Comissão de Direito Bancário do CFOAB aprova parecer pela inconstitucionalidade de decreto estadual que suspende crédito consignado
A Comissão Especial de Direito Bancário do Conselho Federal da OAB aprovou, por unanimidade, o Parecer nº 02/2025, que conclui pela inconstitucionalidade formal e material do Decreto Legislativo nº 79/2025, editado pela Assembleia Legislativa do Estado do Mato Grosso, o qual suspendia a eficácia de operações de crédito consignado, cartão consignado de benefícios e outras modalidades reguladas pelo Sistema Financeiro Nacional.
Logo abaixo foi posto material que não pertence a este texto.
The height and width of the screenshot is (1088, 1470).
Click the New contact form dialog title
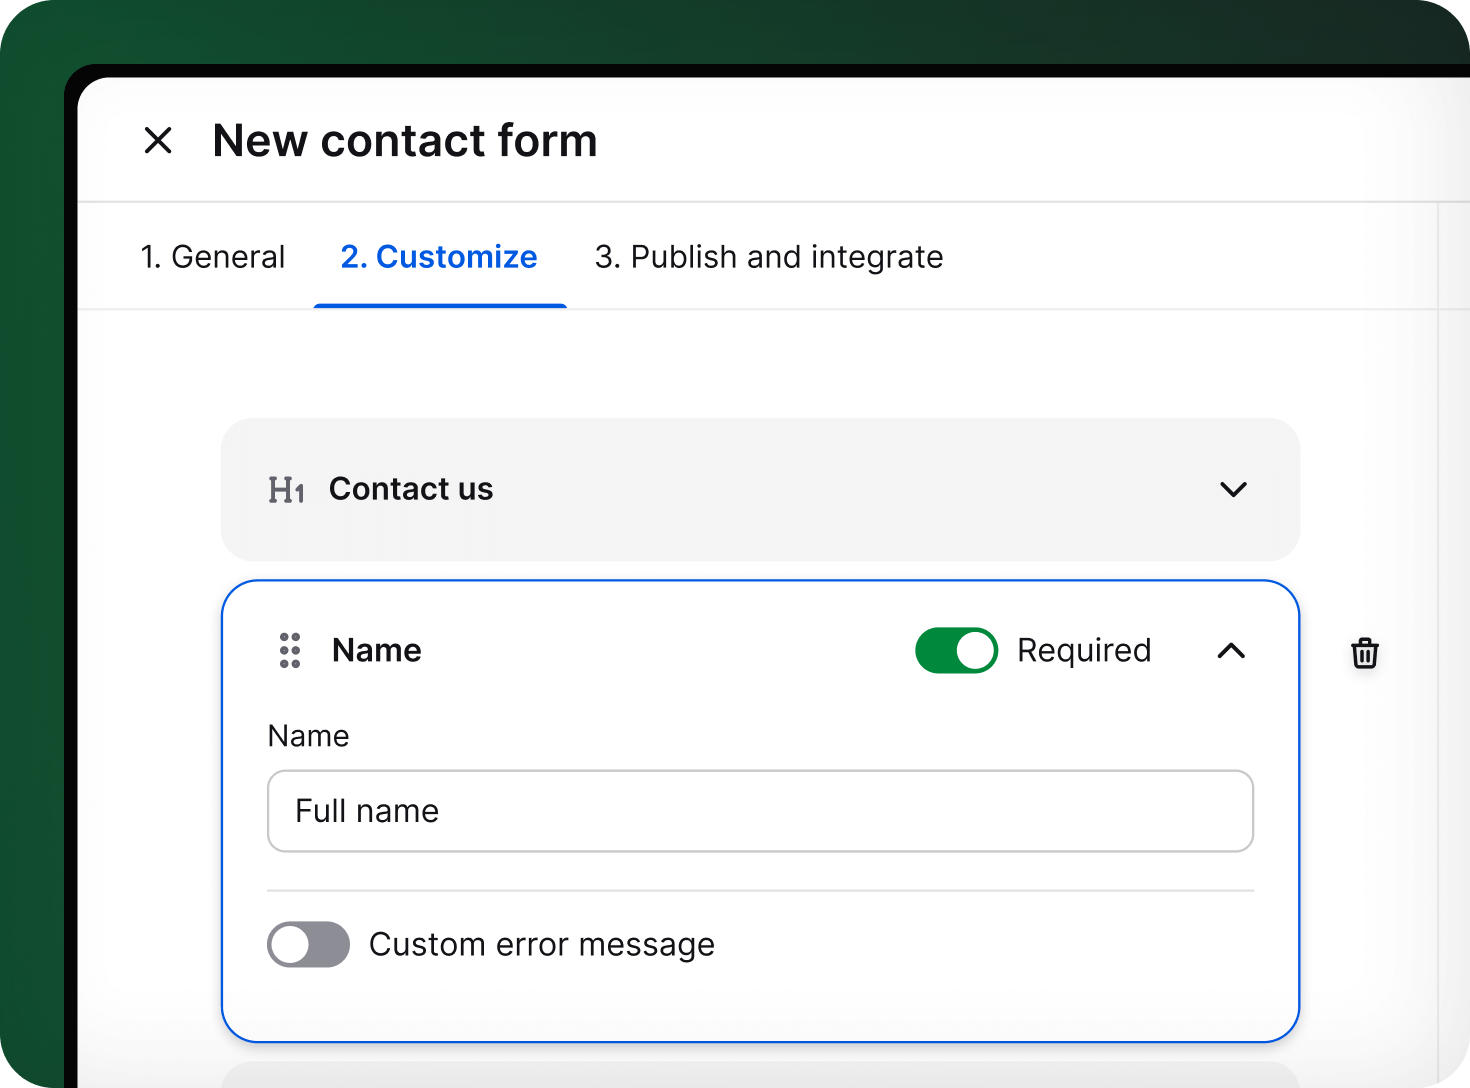[x=404, y=140]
A deliberação ocorreu em 10 de dezembro e foi conduzida pelo relator Bruno Felipe Monteiro Coelho (OAB-MG), em conjunto com a diretoria da CEDB: Matheus de Quadros Baccin (vice-presidente), Harrison Alexandre Targino Júnior (secretário) e Paulo Sérgio Ferraz de Camargo (secretário-adjunto), sob a presidência do conselheiro federal Marcos Délli Ribeiro Rodrigues.
A posição técnica da CEDB converge integralmente com a decisão cautelar proferida nesta quarta-feira pelo ministro André Mendonça, do Supremo Tribunal Federal, que suspendeu integralmente o Decreto Legislativo nº 79/2025. Na decisão, o relator ressaltou a invasão de competência da União, a violação da segurança jurídica e os riscos sistêmicos ao Sistema Financeiro Nacional decorrentes da descontinuidade abrupta das operações de crédito.
Para o presidente da CEDB, Marcos Délli, o parecer reafirma o papel institucional da OAB na defesa da ordem constitucional. “O estudo aprovado evidencia a importância de preservar a uniformidade regulatória do Sistema Financeiro Nacional e proteger a população contra medidas que, embora possam ser bem-intencionadas, acabam agravando o problema que pretendem resolver. A decisão do STF contribui decisivamente para a segurança jurídica e a estabilidade econômica.”
O parecer segue agora para os encaminhamentos internos da Diretoria do CFOAB, conforme os procedimentos regimentais.